The low-nutrition poverty trap

The cost of food has risen by about 20% in the UK since 2007. This means that for households on low incomes, many families have to make the choice between paying their rent or heating bills and being able to put a meal on the table.

As a result, food banks have seen a surge in demand. One of the largest UK providers, The Trussell Trust, gave out over 1.1 million food parcels in 2015-16, an increase of over 300% from 2012-2013.

Most food banks operate from donations from members of the public at collection points in schools, supermarkets and churches. Care professionals issue people in crisis with a foodbank voucher, which entitles them to receive three days’ worth of food.

The food parcels are designed to be nutritionally-balanced, but due to the pressures of storage, they contain tinned fruit and vegetables, but no fresh produce.

In the US last year, it was announced that some food banks would start to work with healthcare providers to offer “prescriptions” for fresh fruit and vegetables in a move that would promote food as medicine and support the health problems often prevalent in food bank users.

Dr Hilary Seligman, senior medical adviser for Feeding America, said: “The nutritious foods that are expensive for our clients are also expensive for food banks. We are figuring out how we can do this and do it better.” Some US food banks have even started to ban donations of particular foods including fizzy drinks and sweets.

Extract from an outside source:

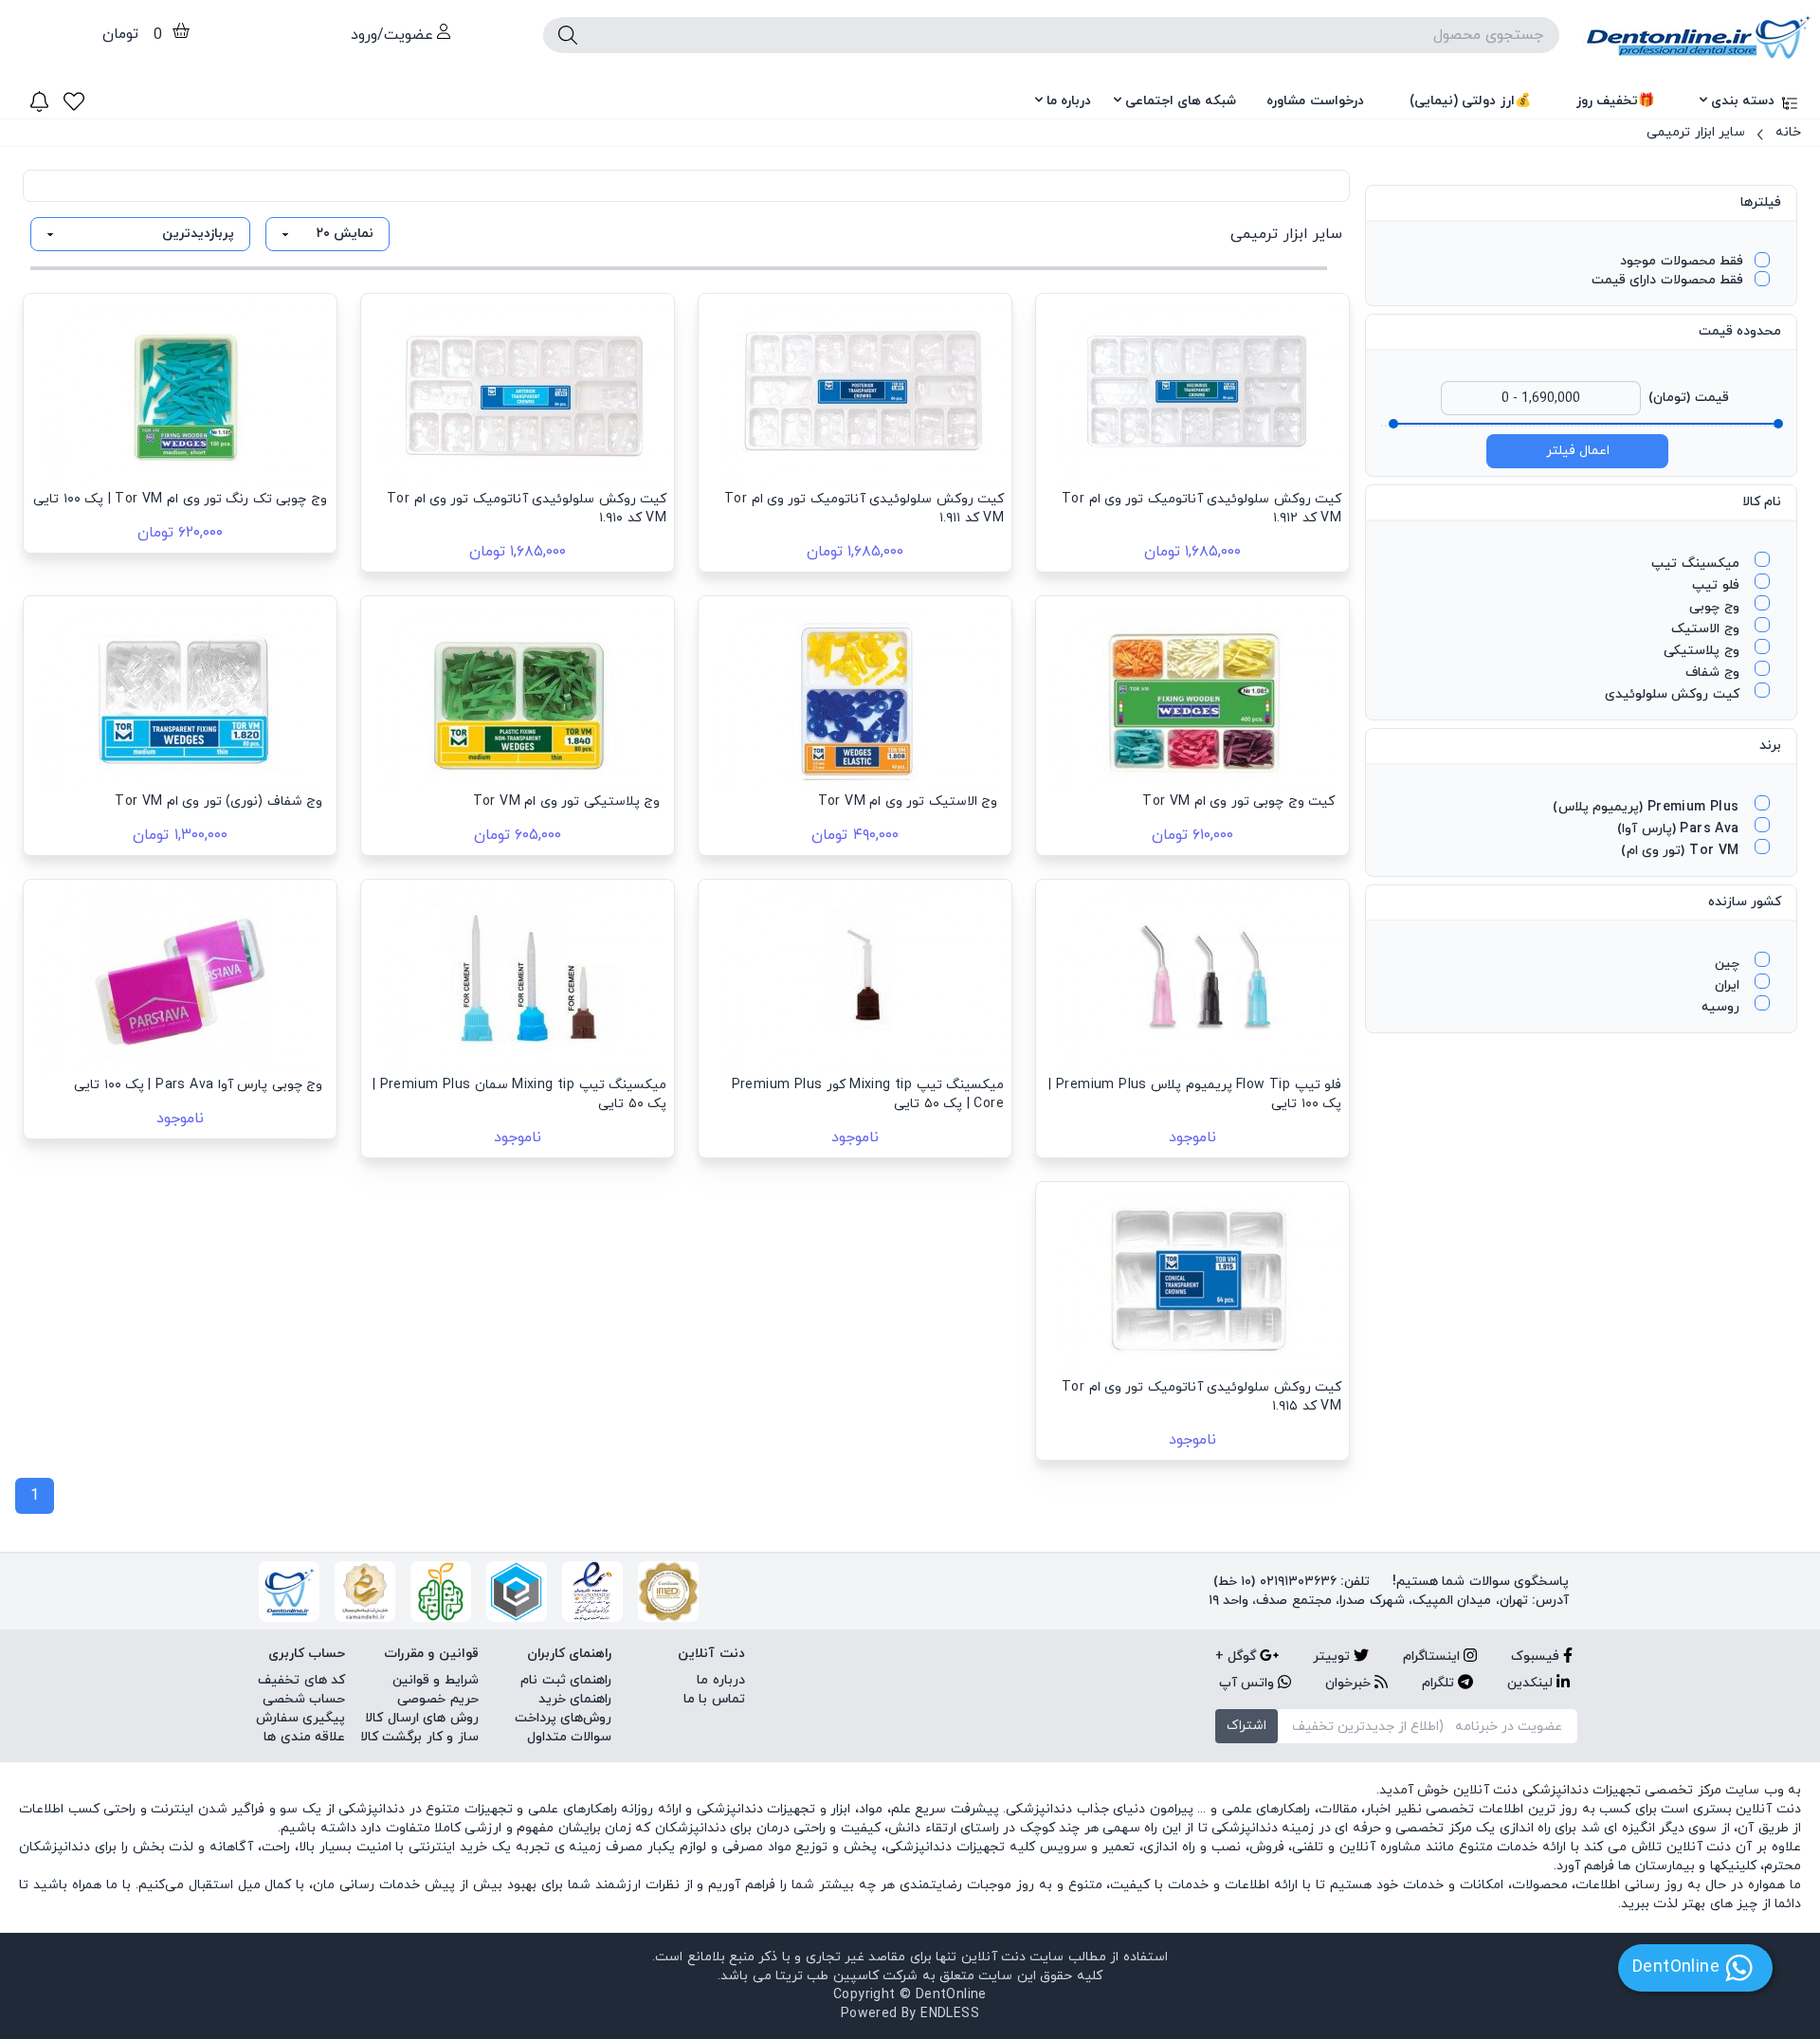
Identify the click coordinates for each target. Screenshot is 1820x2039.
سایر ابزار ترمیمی (1696, 132)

In the UK, smaller charities such as FoodCycle and FareShare have a similar ethos – offering a healthy diet to those in need, while reducing food waste at the same time. FoodCycle collects excess fresh food from retailers and manufacturers and turns it into healthy, free vegetarian meals that are served in community settings for those who need it. FareShare redistributes surplus fruit, vegetables and meat from restaurants and shops to around 1,000 UK charities.

So next time you drop a donation into a food bank collection point, think about what you’re offering. Swapping a box of sugary cereal for something more nutritious can not only help someone out of hunger, but improve their health too.